The real news, however, may be that the general public will gradually acquire a new and intuitive understanding of what their conscious experience really is and what it always has been. VR is the representation of possible worlds and possible selves, with the aim of making them appear real—ideally, by creating a subjective sense of “presence” in the user. Interestingly, some of our best theories of the human mind and conscious experience describe such experience in a similar way. Leading theoretical neurobiologists, like Karl Friston, and eminent philosophers, like Jakob Hohwy and Andy Clark, describe it as the constant creation of internal models of the world, virtual neural representations of reality which express probability density functions and work by continuously generating hypotheses about the hidden causes of sensory input, minimizing their prediction error.

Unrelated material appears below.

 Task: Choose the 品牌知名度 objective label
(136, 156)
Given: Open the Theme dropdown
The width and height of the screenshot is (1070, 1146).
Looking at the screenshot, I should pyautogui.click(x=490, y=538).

In 1995, Finnish philosopher Antti Revonsuo pointed out that conscious experience is a virtual model of the world—a dynamic internal simulation which in standard situations cannot be experienced as a virtual model because it is phenomenally transparent: We “look through it” as if we were in direct and immediate contact with reality. What is historically new, and what creates not only novel psychological risks but also entirely new ethical and legal dimensions, is that one virtual reality gets ever more deeply embedded into another virtual reality. The conscious mind, which has evolved under specific conditions and over millions of years, now gets causally coupled and informationally woven into technical systems for representing possible realities. Increasingly, consciousness is not only culturally and socially embedded but also shaped by a specific technological niche that, over time, acquires rapid, autonomous dynamics and new properties. This creates a complex convolution, a nested form of information flow in which the biological mind and its technological niche influence each other in ways we are just beginning to understand.